**WHAT THE EXERCISE ASKS:** For the entries below, report every line that includes the word "computer".

**RECORDS TO PROCESS:**
________________________________________

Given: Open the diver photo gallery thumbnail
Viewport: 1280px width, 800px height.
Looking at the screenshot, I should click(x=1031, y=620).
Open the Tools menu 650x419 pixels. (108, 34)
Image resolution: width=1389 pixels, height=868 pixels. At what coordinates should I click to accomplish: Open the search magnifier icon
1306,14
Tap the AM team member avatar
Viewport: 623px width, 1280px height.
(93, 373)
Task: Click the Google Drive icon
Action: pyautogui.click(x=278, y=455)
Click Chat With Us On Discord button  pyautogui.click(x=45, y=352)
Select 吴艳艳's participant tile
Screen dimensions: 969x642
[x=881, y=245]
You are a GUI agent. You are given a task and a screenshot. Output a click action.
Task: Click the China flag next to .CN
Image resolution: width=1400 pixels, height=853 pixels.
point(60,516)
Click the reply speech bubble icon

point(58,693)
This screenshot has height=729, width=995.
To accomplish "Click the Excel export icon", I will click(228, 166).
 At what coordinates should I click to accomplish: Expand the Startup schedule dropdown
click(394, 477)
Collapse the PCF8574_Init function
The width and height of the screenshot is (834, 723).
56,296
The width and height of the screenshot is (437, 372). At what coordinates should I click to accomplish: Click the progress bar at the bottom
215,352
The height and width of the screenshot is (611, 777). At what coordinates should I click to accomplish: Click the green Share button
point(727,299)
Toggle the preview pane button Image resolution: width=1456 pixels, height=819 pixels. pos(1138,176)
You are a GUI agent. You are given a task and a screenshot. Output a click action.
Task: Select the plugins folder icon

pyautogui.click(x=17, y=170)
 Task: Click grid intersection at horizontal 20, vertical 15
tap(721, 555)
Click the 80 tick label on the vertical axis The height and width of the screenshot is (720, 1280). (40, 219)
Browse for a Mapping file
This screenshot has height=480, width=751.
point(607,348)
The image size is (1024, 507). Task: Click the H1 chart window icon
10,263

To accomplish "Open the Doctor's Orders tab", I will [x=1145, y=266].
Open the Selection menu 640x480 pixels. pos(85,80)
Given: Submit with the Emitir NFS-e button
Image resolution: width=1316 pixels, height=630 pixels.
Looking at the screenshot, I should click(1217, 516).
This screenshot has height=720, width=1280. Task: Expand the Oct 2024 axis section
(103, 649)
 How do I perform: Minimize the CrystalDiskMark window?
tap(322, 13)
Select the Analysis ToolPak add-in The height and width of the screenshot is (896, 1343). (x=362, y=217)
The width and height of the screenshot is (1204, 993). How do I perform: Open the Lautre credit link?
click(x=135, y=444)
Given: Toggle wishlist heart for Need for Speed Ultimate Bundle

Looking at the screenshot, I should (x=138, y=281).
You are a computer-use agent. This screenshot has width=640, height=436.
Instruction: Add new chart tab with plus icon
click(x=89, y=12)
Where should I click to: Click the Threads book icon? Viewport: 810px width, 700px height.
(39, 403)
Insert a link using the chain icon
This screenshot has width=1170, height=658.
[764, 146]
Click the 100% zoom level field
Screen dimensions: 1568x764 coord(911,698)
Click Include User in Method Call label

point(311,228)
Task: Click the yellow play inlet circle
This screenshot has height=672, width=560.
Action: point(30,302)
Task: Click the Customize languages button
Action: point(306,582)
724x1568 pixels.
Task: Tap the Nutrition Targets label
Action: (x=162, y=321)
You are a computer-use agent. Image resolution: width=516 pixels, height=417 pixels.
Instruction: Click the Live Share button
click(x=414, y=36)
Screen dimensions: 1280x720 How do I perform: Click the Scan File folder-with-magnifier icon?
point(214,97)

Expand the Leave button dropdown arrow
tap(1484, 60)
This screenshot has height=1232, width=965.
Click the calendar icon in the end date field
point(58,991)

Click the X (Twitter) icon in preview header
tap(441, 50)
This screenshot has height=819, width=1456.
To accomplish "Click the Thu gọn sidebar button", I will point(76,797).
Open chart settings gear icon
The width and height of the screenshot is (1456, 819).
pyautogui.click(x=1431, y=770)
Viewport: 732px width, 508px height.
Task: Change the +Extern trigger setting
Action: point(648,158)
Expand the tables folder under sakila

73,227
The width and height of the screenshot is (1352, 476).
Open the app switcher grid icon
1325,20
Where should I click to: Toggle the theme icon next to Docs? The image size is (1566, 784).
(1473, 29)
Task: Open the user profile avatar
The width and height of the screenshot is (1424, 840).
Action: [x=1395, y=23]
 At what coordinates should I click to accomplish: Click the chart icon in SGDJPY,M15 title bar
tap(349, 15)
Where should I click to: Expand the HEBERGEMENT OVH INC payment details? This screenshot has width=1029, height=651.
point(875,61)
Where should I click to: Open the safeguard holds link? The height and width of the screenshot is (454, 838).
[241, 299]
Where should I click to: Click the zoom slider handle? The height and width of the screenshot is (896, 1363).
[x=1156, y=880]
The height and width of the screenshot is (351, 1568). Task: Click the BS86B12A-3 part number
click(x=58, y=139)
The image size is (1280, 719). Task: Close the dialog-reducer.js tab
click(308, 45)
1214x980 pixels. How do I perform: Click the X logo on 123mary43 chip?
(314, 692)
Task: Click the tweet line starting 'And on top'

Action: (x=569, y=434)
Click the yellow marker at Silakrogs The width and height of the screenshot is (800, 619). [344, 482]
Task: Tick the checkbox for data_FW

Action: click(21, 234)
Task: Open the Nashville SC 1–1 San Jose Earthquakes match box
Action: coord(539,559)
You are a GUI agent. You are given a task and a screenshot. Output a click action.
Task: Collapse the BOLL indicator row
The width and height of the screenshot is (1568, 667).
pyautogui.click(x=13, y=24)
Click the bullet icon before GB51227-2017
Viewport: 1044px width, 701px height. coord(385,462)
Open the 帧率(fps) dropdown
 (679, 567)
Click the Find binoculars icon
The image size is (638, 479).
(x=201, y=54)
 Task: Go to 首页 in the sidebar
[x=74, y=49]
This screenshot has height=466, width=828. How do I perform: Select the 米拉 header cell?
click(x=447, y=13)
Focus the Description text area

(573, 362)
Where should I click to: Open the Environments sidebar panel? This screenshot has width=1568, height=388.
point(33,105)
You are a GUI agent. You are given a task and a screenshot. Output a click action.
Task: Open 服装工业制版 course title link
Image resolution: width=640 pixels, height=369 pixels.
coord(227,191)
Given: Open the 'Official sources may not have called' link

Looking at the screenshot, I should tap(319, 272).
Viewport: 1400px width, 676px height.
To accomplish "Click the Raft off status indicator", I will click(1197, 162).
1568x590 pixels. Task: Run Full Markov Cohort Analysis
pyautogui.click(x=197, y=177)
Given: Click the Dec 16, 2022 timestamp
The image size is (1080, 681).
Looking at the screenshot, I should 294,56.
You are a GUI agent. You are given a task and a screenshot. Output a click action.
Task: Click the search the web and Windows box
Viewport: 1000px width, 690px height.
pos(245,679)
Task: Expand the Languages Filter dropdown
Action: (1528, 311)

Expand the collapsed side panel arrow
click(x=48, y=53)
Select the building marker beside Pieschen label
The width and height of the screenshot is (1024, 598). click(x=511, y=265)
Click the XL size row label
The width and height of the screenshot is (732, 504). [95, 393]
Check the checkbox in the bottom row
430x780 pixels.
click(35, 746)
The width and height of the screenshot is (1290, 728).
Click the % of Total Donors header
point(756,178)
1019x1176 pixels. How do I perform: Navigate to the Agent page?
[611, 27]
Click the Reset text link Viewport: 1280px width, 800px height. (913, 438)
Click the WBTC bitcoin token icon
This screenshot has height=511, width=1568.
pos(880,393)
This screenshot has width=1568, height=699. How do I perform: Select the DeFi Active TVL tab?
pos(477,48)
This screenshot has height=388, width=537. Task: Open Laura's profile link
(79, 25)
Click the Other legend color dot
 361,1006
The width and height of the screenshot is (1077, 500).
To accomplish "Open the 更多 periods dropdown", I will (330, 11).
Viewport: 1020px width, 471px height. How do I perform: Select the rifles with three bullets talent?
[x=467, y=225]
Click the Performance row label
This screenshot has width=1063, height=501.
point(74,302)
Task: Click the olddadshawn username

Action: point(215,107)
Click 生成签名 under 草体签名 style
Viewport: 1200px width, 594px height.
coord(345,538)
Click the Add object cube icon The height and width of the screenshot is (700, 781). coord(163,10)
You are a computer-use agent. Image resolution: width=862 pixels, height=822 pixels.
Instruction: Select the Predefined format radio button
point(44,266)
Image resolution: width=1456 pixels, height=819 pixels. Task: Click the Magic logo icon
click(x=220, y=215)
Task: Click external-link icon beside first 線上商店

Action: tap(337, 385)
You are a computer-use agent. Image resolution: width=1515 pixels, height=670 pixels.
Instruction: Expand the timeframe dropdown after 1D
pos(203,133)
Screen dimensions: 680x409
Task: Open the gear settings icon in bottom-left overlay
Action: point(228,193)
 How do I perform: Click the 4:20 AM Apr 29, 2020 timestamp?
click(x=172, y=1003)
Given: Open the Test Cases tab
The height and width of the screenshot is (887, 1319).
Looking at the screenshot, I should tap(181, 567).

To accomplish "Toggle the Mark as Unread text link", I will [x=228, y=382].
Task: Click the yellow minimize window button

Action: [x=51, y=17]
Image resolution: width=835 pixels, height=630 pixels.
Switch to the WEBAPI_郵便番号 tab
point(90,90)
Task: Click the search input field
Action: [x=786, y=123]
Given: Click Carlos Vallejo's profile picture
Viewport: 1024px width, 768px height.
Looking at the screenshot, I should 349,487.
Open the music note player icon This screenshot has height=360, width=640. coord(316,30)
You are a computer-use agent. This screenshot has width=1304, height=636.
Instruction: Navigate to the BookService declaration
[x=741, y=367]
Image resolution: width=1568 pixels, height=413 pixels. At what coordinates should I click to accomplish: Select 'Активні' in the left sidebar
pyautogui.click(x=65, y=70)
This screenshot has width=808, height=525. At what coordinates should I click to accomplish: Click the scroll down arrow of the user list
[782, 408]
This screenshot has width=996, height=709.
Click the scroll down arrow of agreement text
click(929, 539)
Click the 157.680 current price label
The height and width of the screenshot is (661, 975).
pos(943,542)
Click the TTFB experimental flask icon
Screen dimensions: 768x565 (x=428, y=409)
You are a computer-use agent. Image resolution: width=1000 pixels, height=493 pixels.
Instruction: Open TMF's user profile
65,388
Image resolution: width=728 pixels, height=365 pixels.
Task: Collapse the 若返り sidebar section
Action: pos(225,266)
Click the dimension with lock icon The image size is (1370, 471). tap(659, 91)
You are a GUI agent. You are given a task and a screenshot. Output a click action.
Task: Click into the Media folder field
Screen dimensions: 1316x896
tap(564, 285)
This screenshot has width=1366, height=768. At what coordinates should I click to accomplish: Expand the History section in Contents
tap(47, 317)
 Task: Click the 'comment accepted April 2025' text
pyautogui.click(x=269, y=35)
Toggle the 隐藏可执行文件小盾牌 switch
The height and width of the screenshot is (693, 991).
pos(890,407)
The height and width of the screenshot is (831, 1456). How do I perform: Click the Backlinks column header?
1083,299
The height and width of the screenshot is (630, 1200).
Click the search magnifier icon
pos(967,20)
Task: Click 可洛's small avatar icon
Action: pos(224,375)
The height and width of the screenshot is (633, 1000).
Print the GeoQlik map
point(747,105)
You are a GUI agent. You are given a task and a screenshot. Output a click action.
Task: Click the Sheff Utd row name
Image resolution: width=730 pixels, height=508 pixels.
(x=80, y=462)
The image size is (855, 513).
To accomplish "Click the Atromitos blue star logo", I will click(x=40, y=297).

________________________________________

**WRITTEN SOLUTION:**
You are a computer-use agent. This screenshot has width=640, height=436.
You are a computer-use agent. Image resolution: width=516 pixels, height=417 pixels.
You are a computer-use agent. Image resolution: width=862 pixels, height=822 pixels.
You are a computer-use agent. Image resolution: width=1515 pixels, height=670 pixels.
You are a computer-use agent. This screenshot has width=1304, height=636.
You are a computer-use agent. Image resolution: width=1000 pixels, height=493 pixels.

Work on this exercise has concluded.